Наивная уверенность мальчика вызвала улыбку у Сэррея, и он произнес:

– Они могут помочь мне в борьбе с отдельными личностями, милый Филли, но беспомощны перед силой закона! Если меня поймают с этим ядом, то казнят, и тебе придется умереть вместе со мной.

– Другие вас освободят! – по-прежнему спокойно и уверенно заявил мальчик.

– Ты все время говоришь только обо мне.

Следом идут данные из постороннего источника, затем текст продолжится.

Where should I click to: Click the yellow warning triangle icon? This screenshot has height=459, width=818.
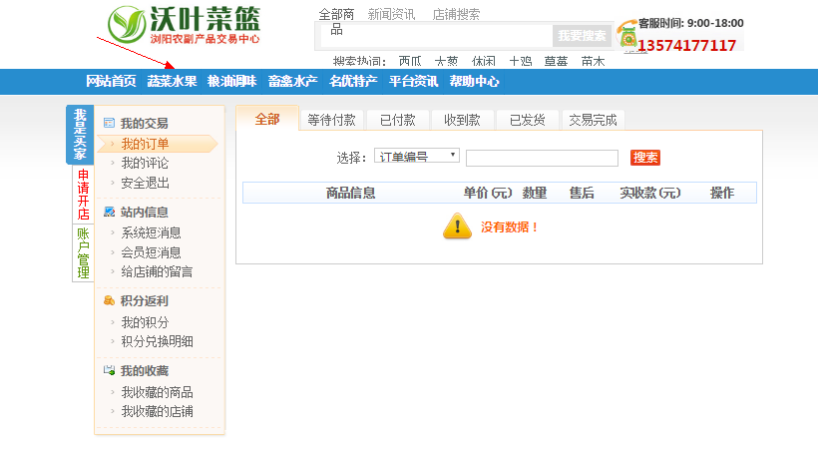click(x=457, y=227)
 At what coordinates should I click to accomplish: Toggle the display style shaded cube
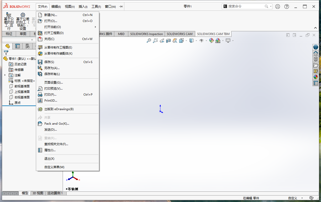(x=192, y=41)
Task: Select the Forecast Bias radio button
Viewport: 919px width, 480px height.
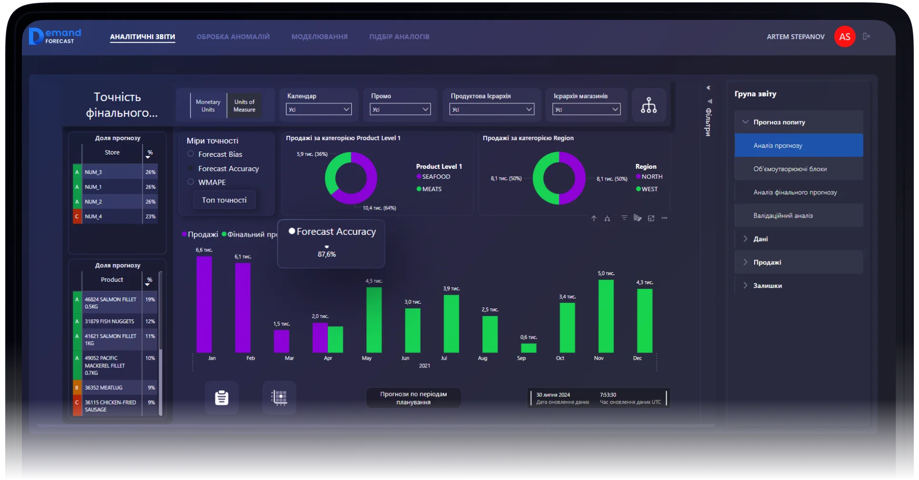Action: pyautogui.click(x=191, y=154)
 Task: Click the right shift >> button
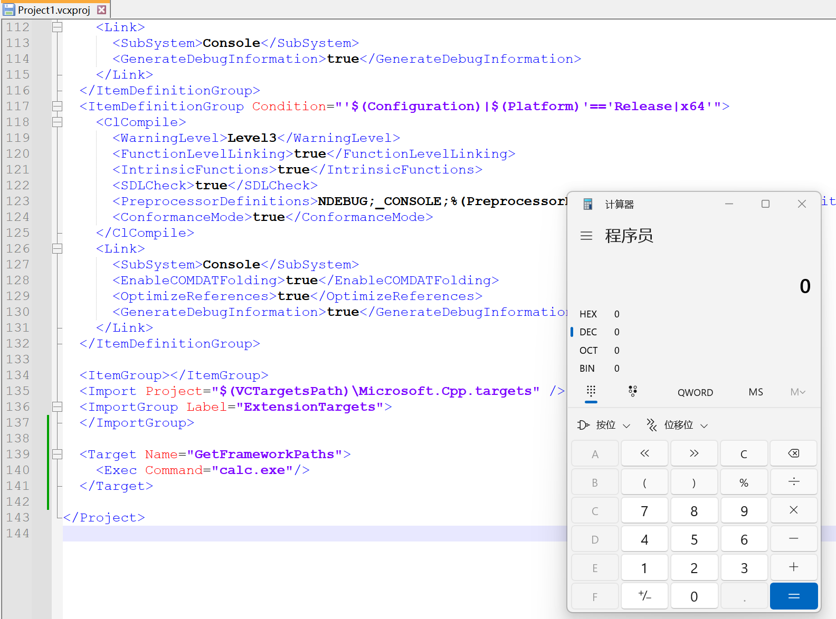pyautogui.click(x=694, y=453)
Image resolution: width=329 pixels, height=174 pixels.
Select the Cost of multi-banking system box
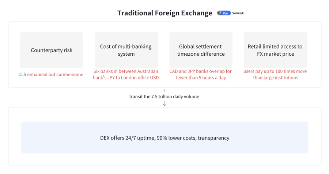coord(126,50)
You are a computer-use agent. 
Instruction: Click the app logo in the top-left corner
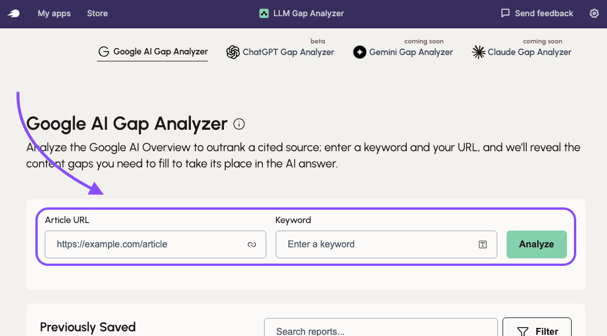tap(13, 13)
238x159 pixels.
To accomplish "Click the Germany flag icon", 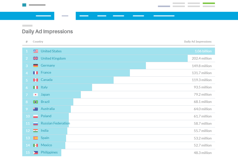I will pos(36,66).
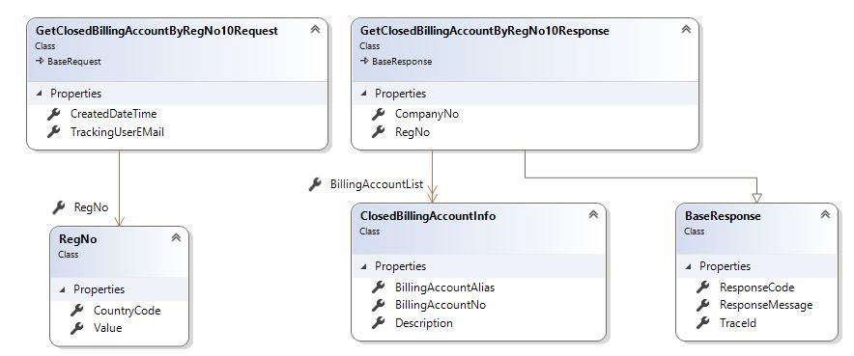Collapse the RegNo class using chevron
The height and width of the screenshot is (356, 854).
pos(176,237)
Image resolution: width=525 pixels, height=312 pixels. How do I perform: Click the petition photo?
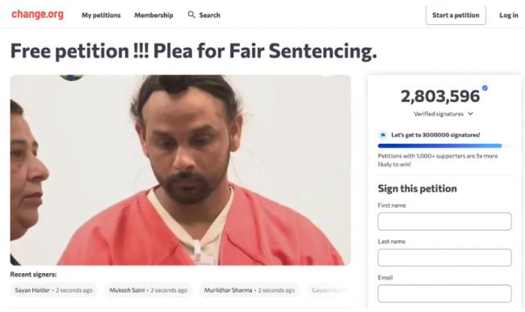pos(180,170)
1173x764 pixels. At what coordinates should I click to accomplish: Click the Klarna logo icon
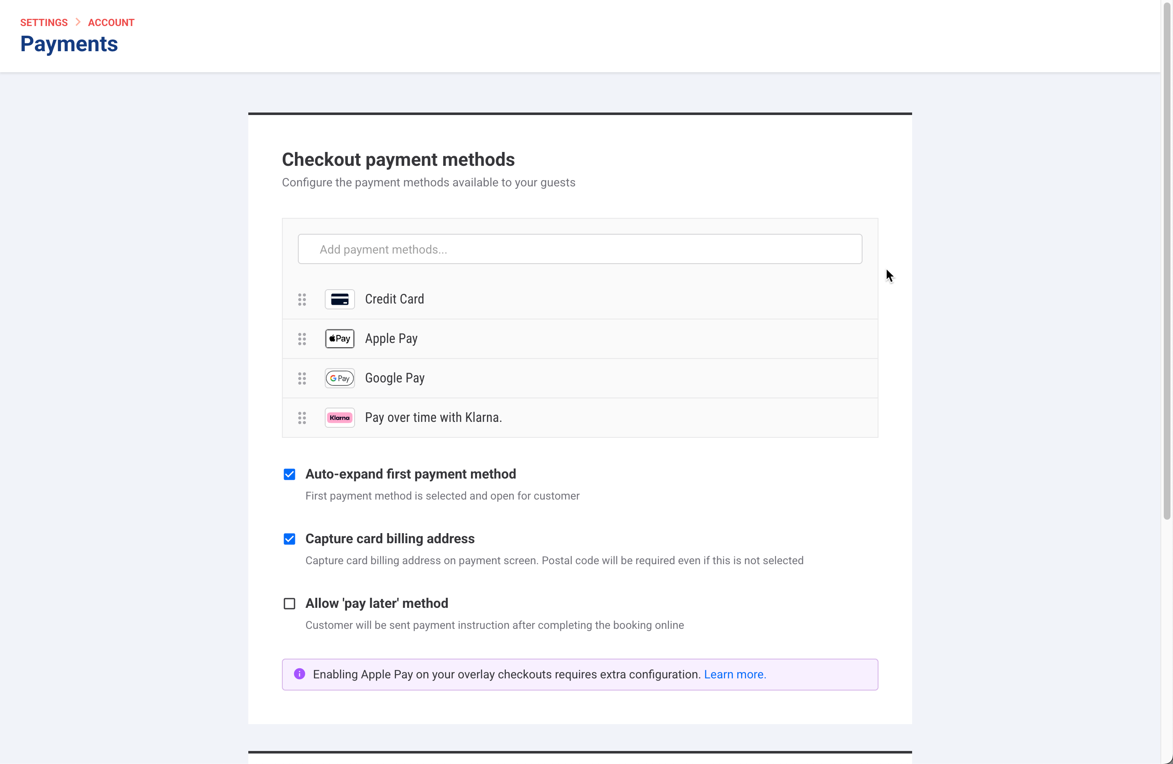(340, 418)
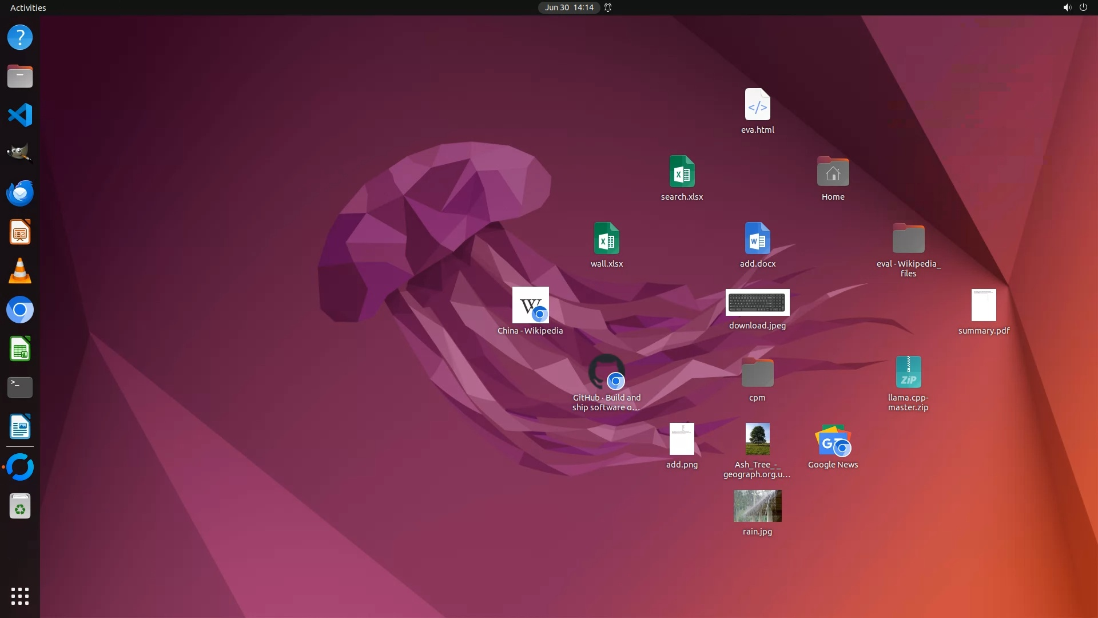Image resolution: width=1098 pixels, height=618 pixels.
Task: Open the clock and calendar menu
Action: coord(568,7)
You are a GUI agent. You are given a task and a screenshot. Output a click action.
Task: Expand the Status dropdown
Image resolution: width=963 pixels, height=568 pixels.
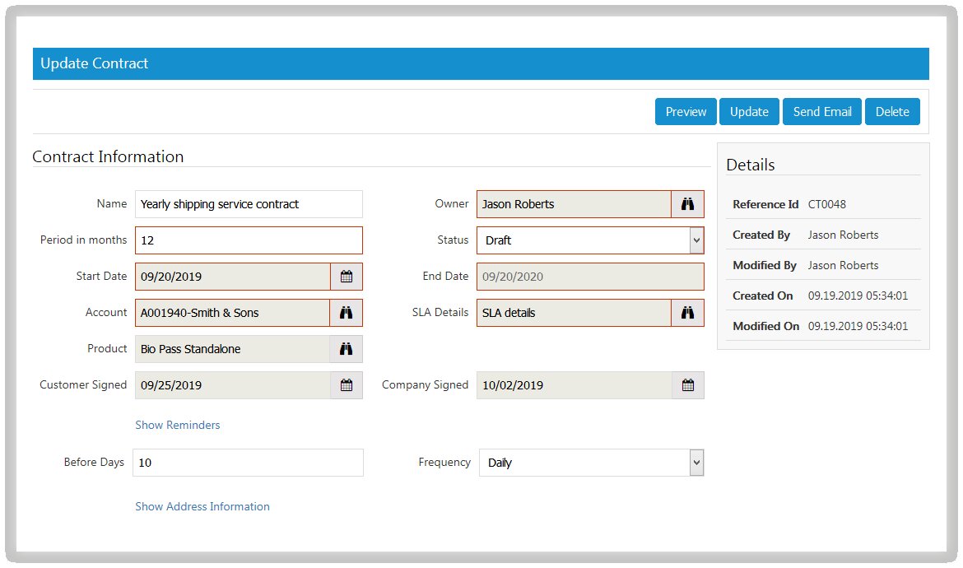coord(696,240)
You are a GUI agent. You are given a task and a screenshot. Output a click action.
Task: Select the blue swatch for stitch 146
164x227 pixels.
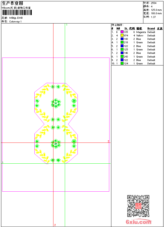click(x=122, y=53)
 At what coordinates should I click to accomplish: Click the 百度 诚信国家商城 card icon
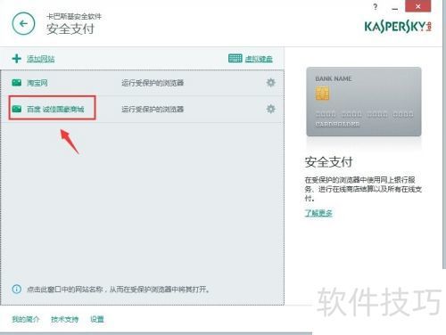(x=17, y=109)
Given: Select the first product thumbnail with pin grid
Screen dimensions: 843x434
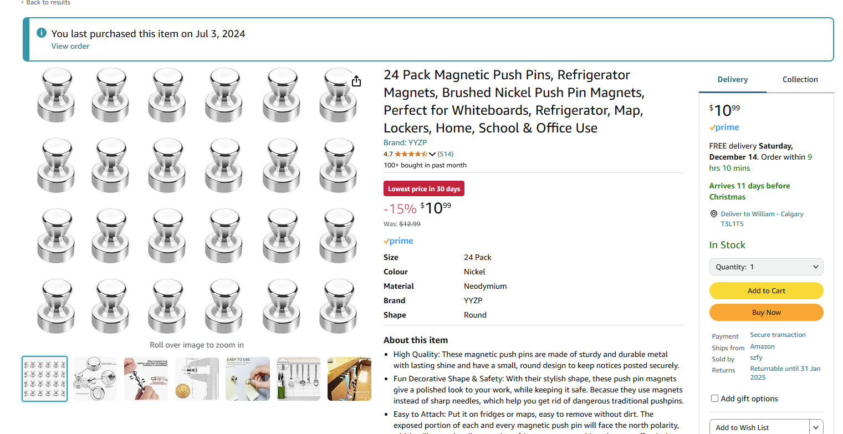Looking at the screenshot, I should pyautogui.click(x=45, y=379).
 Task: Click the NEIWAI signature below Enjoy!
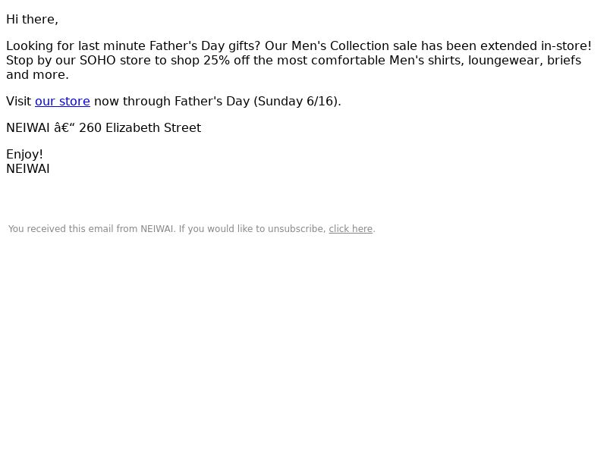[28, 169]
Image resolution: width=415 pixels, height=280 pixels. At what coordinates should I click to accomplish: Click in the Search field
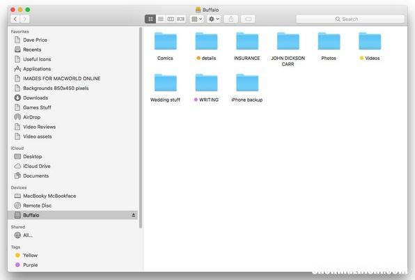350,19
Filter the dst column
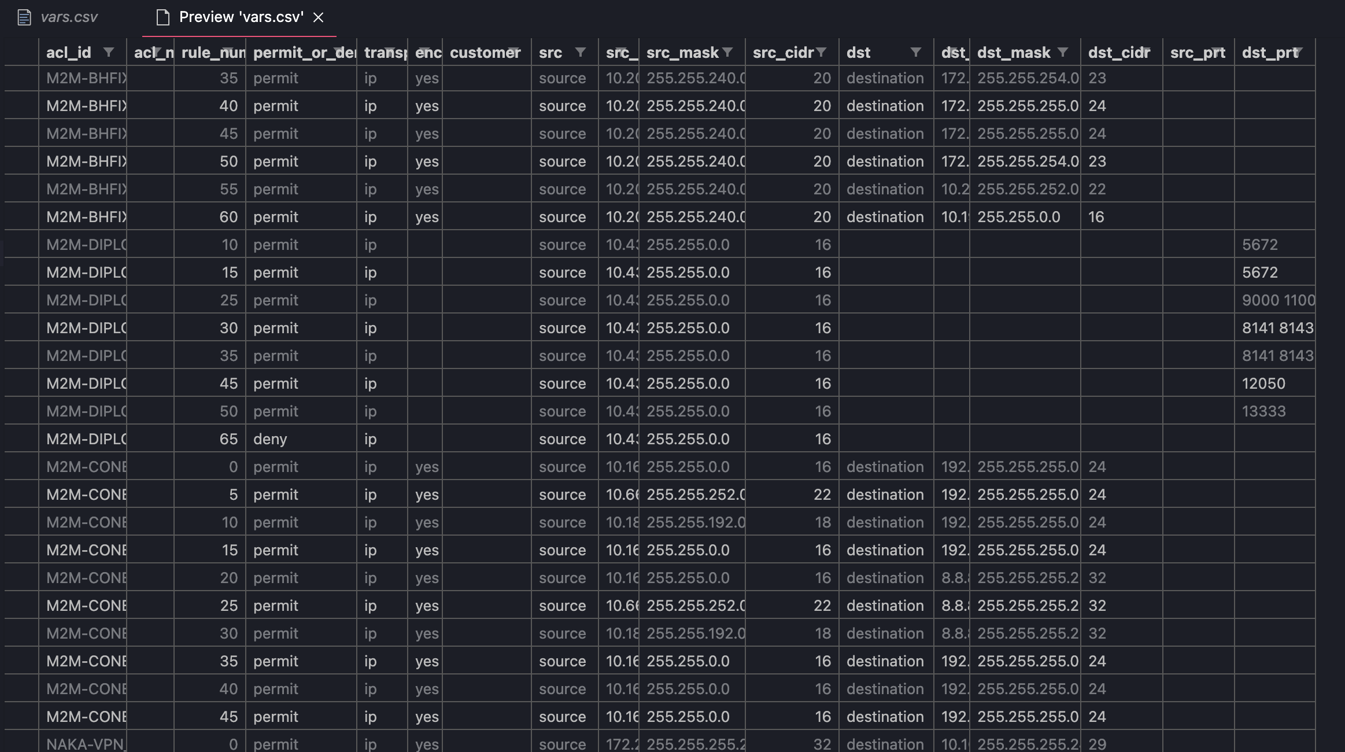 [915, 53]
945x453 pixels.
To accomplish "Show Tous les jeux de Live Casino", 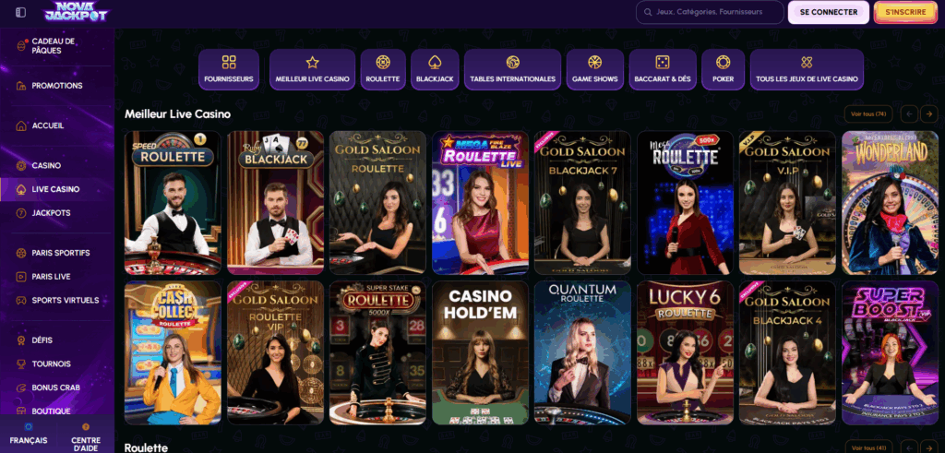I will point(807,70).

Разве ты нисколько не беспокоишься за свою собственную жизнь?

– Я не хотел бы жить, если бы кто-нибудь из вас умер!

– Ты – славный мальчик, Филли, – растроганно проговорил Роберт, – подойди ко мне и дай мне свою руку!

Мальчик повиновался, но сделал это так медленно и робко, точно боялся Сэррея.

– Филли, – сказал последний, поглаживая маленькую, нежную руку мальчика, – ты должен был бы быть так же прекрасен по своему внешнему виду, как мужественны и благородны твои мысли и сердце. Если тебе может доставить утешение сознание, что у тебя есть друзья, то помни, что ты имеешь самого искреннего друга во мне и что я скорее позволю отрубить себе правую руку, чем злоупотреблю твоим доверием, то есть сделаю что-нибудь преступное. Та цель, для которой мне нужен твой яд, совершенно чиста; я обратился к тебе за помощью потому, что ты умен и ловок, а вовсе не потому, что желаю подводить тебя. Назови мне травы, из которых сделан яд, или, еще лучше, напиши мне рецепт, чтобы в случае несчастья я мог сказать, что яд приготовлен моими руками.

– Нет, – воскликнул он, – нет, я не скажу вам этого. Я буду счастлив умереть за вас.

Какая-то необыкновенная нежность охватила Сэррея. Струны его сердца зазвучали чудной мелодией. Ему казалось, что он должен сказать Филли что-нибудь очень ласковое, обнять его, поцеловать, но вместе с тем он не решался сделать это. Лицо стоявшего перед ним мальчика было залито краской смущения; он весь дрожал, и в каждой черте его лица отпечатывалась невинность, соединенная с какой-то необыкновенной душевной силой. Когда Филли взглянул на Роберта, то в его глазах Сэррею показалось что-то знакомое. Они как будто говорили: «Пощади меня». Когда-то во взгляде Марии Сейтон было то же выражение.